__Exercise task__
Copy out word for word everything from the line containing "The width and" down to the line containing "Action: pyautogui.click(x=63, y=9)", leaving out the pictures.
--- START Supplied information ---
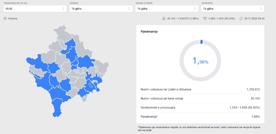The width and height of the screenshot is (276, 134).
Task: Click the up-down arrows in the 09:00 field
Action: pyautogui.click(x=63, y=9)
--- END Supplied information ---
--- START Supplied information ---
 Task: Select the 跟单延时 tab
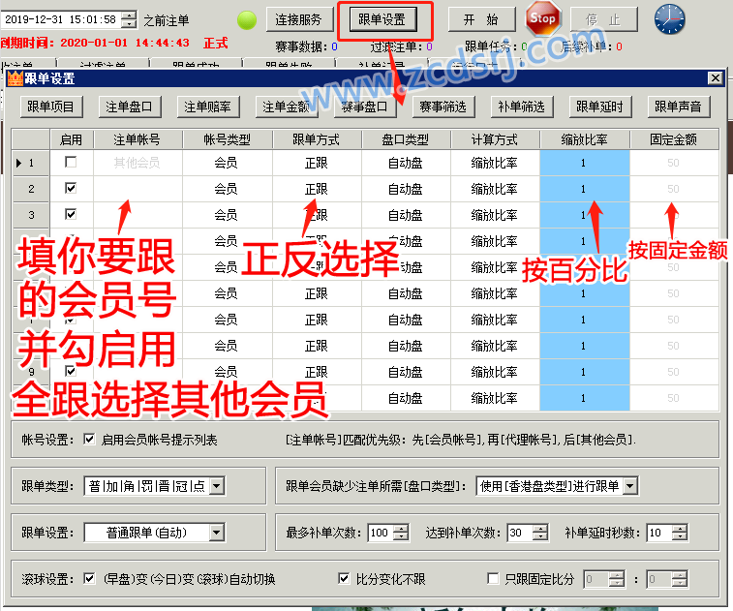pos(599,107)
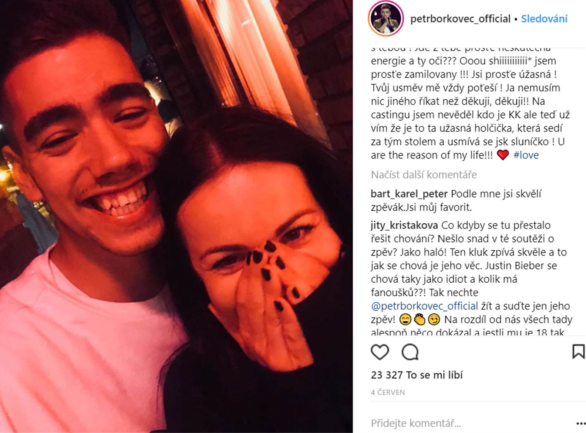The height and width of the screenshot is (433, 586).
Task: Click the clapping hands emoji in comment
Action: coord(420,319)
--- END Supplied information ---
__Correct response__
The width and height of the screenshot is (276, 134).
Task: Click the up-down arrows in the 09:00 field
Action: pyautogui.click(x=63, y=9)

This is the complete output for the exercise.